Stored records

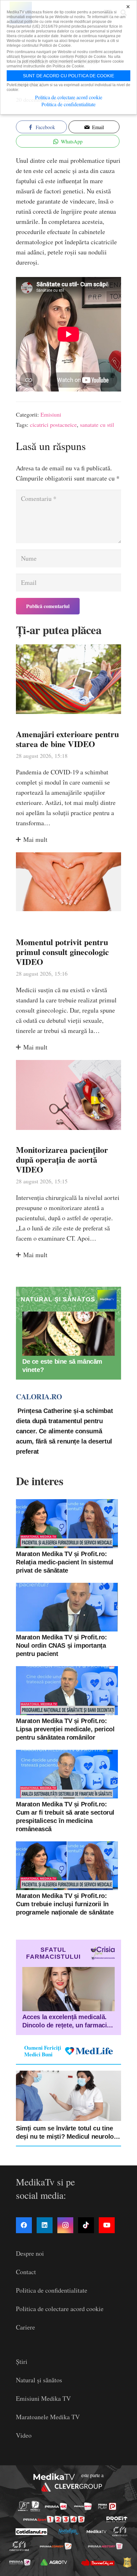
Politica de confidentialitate (51, 2290)
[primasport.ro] (54, 2519)
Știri (21, 2361)
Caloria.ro (39, 1396)
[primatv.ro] (23, 2506)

Task details:
Please transcribe every entry exactly as written, leaving the pictures out.

The completed task:
Politica de confidentialitate (51, 2290)
[primasport.ro] (54, 2519)
Știri (21, 2361)
Caloria.ro (39, 1396)
[primatv.ro] (23, 2506)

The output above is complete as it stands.